* REQUIRED WORK: List every aspect of identity that the essay on intersectionality through a queer lens names as a source of the writer's privilege.

* SOURCE PASSAGE:
Reflections on Intersectionality Through a Queer Lens
As a gay PA student, I was deeply impacted by PAEA’s recent article acknowledging the critical role that queer Black, Indigenous, and People of Color (BIPOC) have played in advancing LGBTQ+ rights throughout our history. This article resonated with me not only because it took a strong stance on the issues around us today, primarily that of the movement for Black lives, but also because it asked our PA community to reflect on a number of questions. I felt the most important among these was, “What does it mean to stand in solidarity [with BIPOC individuals], both within PAEA and PA education more broadly?” For me, beginning to answer this question requires me to use my own story within a marginalized group to build understanding around the LGBTQ+ experience this Pride month, while also harnessing my many privileges to help build a more robust space for the BIPOC community to share their stories.
I must acknowledge my own privilege as a white, cisgender, bilingual male — these aspects of my identity afford me enormous advantage in our society. However, as someone who is gay, became an orphan at a young age, and came from a low socioeconomic background, I’ve also faced adversity. My hope is that publicly sharing my experience will foster a safe and brave space for faculty, staff, and students to reflect on marginalized identities in health care and, ultimately, take action toward dismantling systems of oppression and racism in both the classroom and clinical setting.
I grew up in a small town in Oklahoma where being gay was incompatible with the beliefs of the majority of my community. It wasn’t until I moved to Vermont for college that it finally felt safe to come out. I specifically remember the first time I told someone at college that I was gay, and it was met with celebration and support rather than shock and judgment. At 18 years old, I was finally able to go to a restaurant on a date or hold hands with a guy in public without fear for my safety. While it was liberating to finally live openly, it was relatively short-lived.
As I wrapped up my undergraduate career and began my journey to PA school, an advisor recommended that I remove all mention of LGBTQ+-related topics from my applications. They insisted that admissions committees would not view my sexual orientation as “diverse” and that showing support for the LGBTQ+ community could negatively affect my application depending on the reviewers’ beliefs. As a young adult eager to break into the world of medicine, I already knew the power imbalances that existed between the oppressed and the oppressor and was afraid that being my authentic self could derail my professional plans. I regrettably took my advisor’s recommendation and withheld my identity as a gay man throughout the entire application process.
To some extent, my advisor was right. I searched for PA programs that specifically mentioned support of the LGBTQ+ community on their program website either through promoting education or student support. Some schools mentioned sexual orientation and gender identity as part of their affirmative action or equal opportunity statement; otherwise, written support was non-existent. Before interviews, I checked the Human Rights Campaign’s State Maps of Laws & Policies and was fearful of being openly out in the majority of states due to lack of state discrimination protections in education, employment, and hate crimes.

[Stored items]
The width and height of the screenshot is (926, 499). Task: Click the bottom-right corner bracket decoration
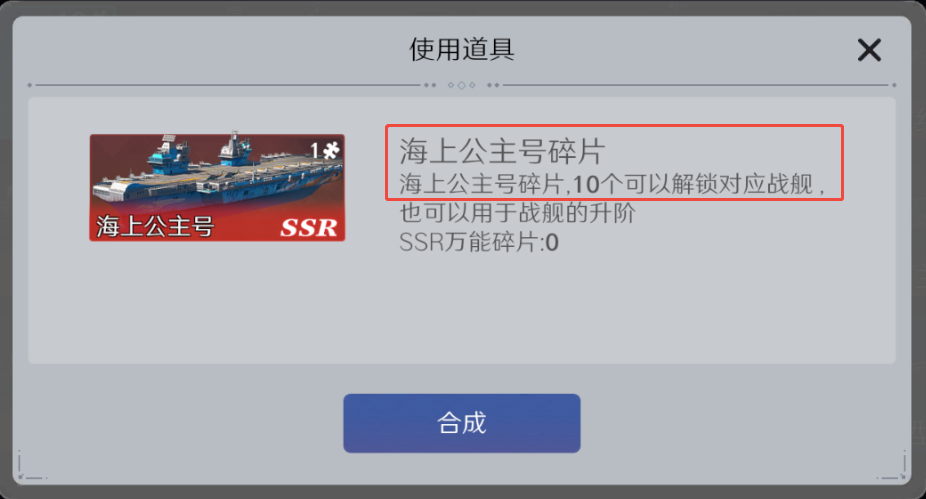(893, 467)
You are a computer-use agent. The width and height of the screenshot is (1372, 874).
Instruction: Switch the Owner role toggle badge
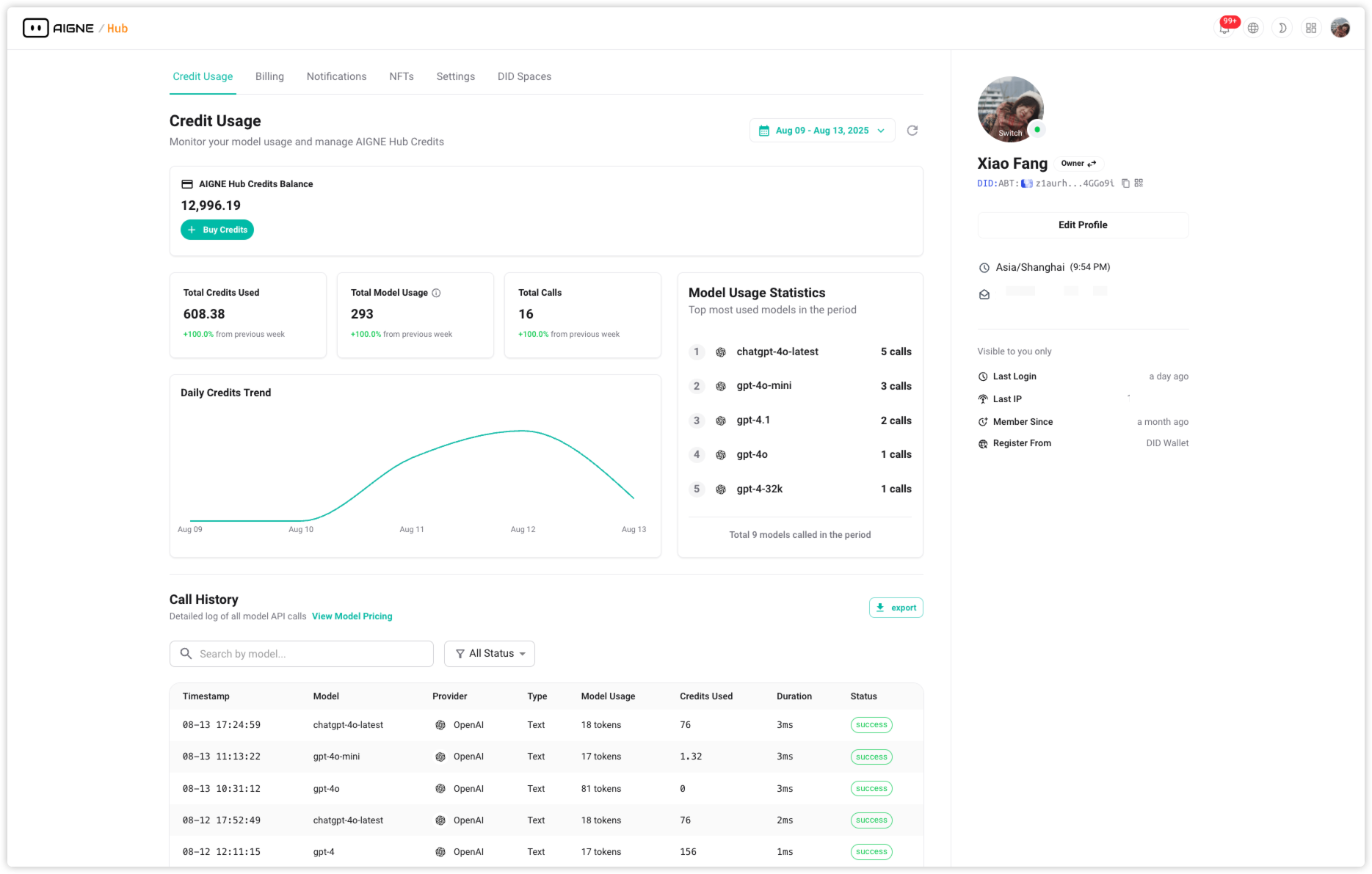pos(1078,164)
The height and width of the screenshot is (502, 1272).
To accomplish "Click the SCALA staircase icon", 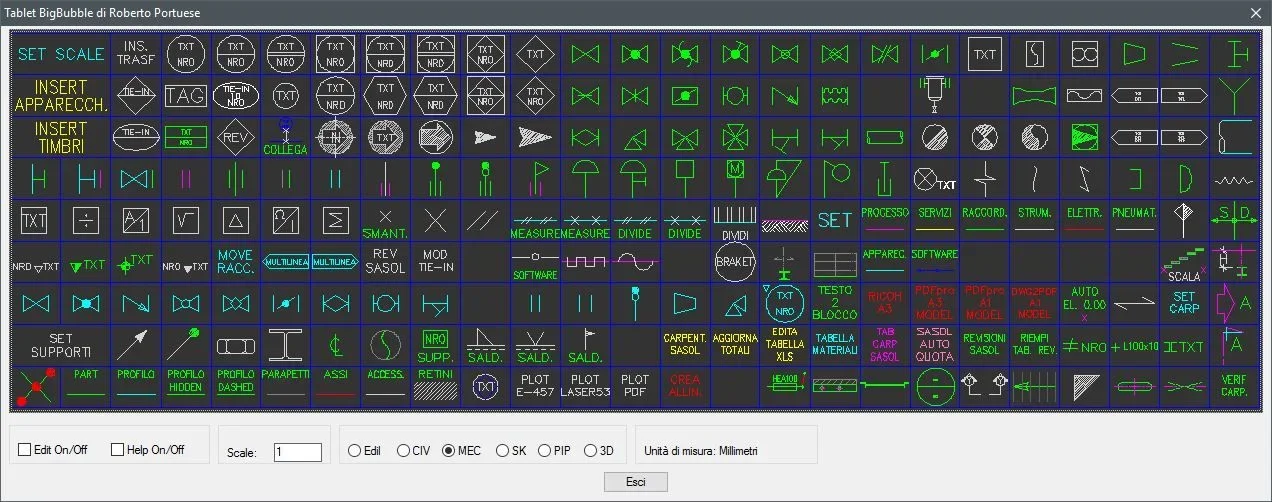I will (x=1184, y=263).
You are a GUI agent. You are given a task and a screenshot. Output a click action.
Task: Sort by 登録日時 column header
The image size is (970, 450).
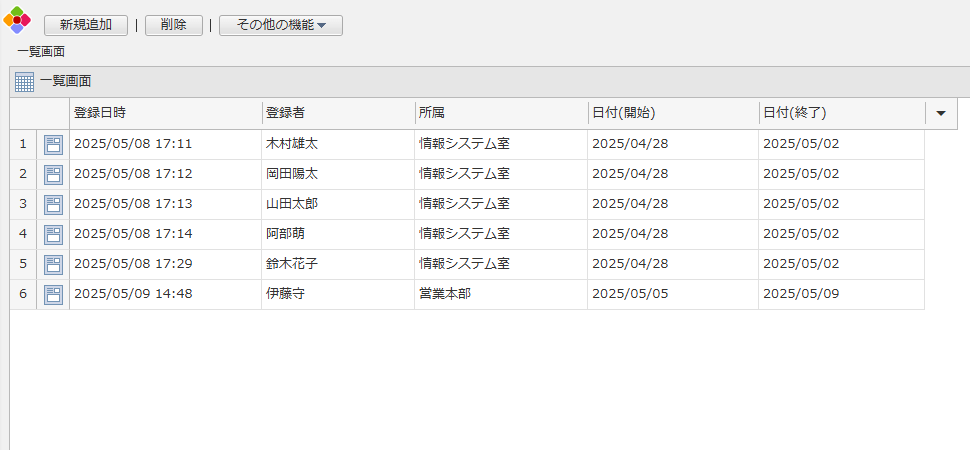165,113
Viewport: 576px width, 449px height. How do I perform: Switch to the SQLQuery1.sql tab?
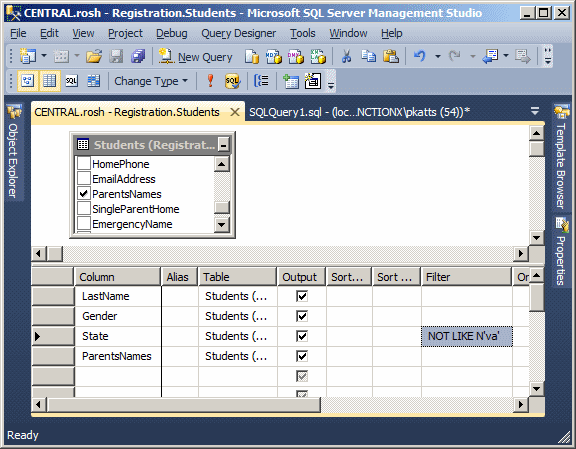click(x=359, y=112)
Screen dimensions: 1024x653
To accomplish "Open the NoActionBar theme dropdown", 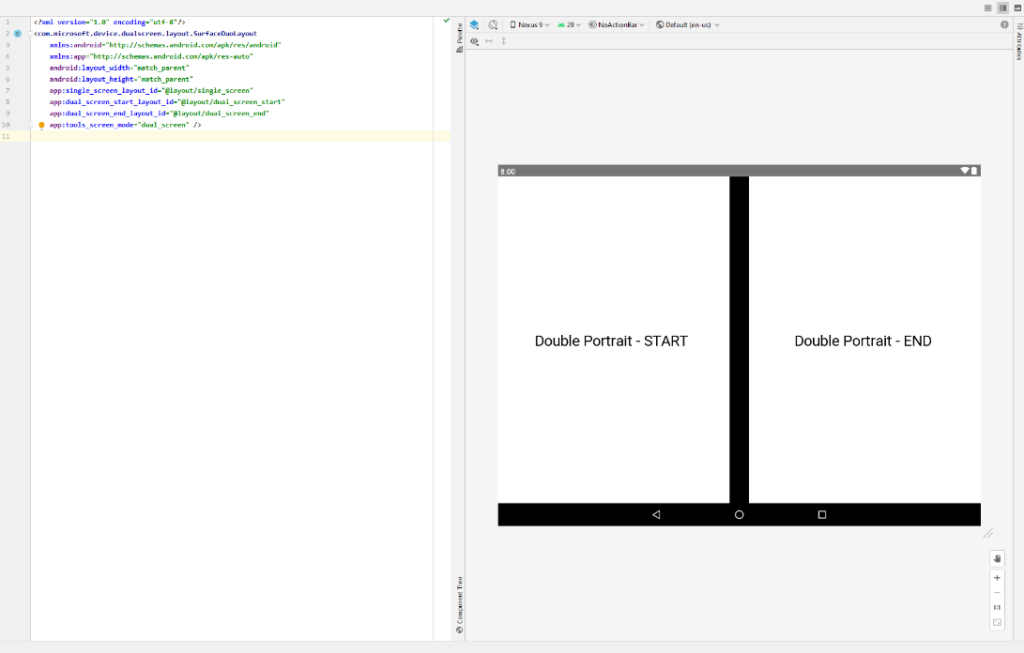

* RESULT OF THIS TASK: White, cisgender, bilingual, and male.